Jean-Baptiste Mallet
Grasse 1759 – Paris 1835
Cupids and two women sitting on a char drawn by lions (recto); A family gathering around a new-born (verso)
Oil on paper
160 x 207 mm – 6,3 x 8,15 in
A spontaneous and rare recto-verso sketch by Jean-Baptiste Mallet, an artist born in Grasse who trained with Prudhon. Mallet specialized in galant genre scenes, thoroughly describing refined interior settings before thriving in the “troubadour” style from 1810 onwards. The sketch on the verso relates to a series of allegorical works on the theme of love and marriage, probably executed at the occasion of the union between Josephine de Beauharnais and Napoleon Bonaparte.
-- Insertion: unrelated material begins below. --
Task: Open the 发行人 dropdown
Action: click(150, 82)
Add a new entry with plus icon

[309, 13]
The Fragonard Museum in Grasse owns two such works whereas a third is in Thomas Henry museum in Cherbourg. On the verso is a preparatory study for a painting, Family gathering around a new-born in an interior, which was sold by Beaussant Lefèvre on 17 October 2019, lot 97.
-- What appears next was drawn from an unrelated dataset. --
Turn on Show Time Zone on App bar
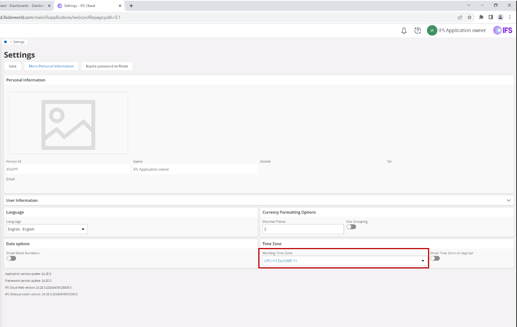The width and height of the screenshot is (517, 327). 435,258

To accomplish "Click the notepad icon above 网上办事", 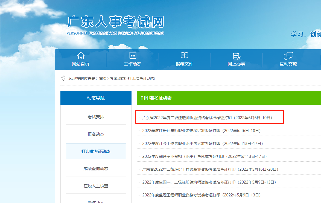I will pyautogui.click(x=237, y=56).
Mallet, who trained with Simon Julien and then with Mérimée and Prudhon, specialized at the beginning of his career in genre scenes that were descriptive and meticulous, most often using gouache on paper. His illustrations describe ingeniously and with humour scenes of life that are typical of the end of the 18th and beginning of the 19th century. His taste for scenes of gallantry taking place in interiors with refined decors are at times at the limit of salaciousness. But his descriptions of decors in the antique or Egyptian manner are extremely precise and very useful to historians of taste.
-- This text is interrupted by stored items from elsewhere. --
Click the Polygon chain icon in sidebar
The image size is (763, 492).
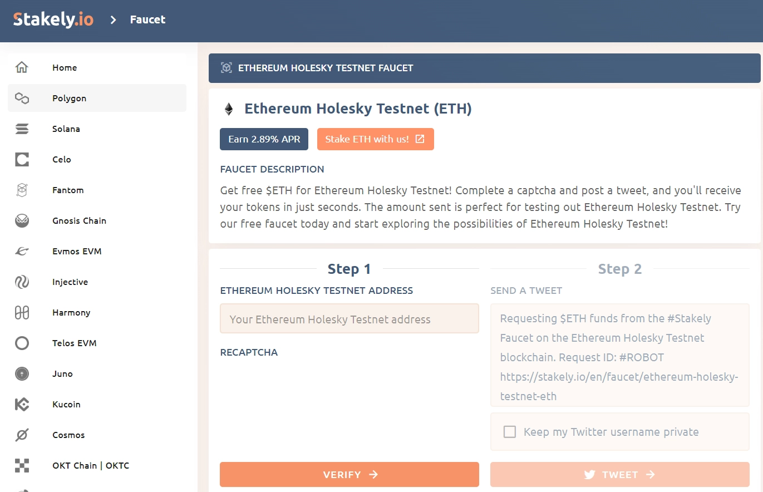coord(22,99)
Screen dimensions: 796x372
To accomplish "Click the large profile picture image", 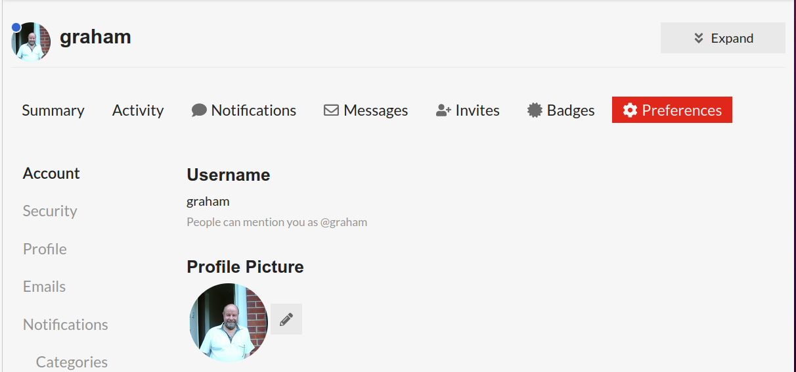I will pyautogui.click(x=229, y=323).
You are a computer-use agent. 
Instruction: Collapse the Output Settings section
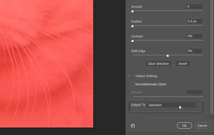coord(129,76)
Around the 1810s, Mallet abandoned gouaches on paper showing gallant scenes or genre scenes to produce a few images in the troubadour style among which some small masterpieces such as the Gothic Bathroom (1810 Salo). He also created some canvases showing Hellenistic or Anacreontic subjects, the Bath of Amor, the Bed of Amor, the Toilet of Amor for example, in an elegant style close to Prudhon’s manner, of whom he had been a pupil in Paris.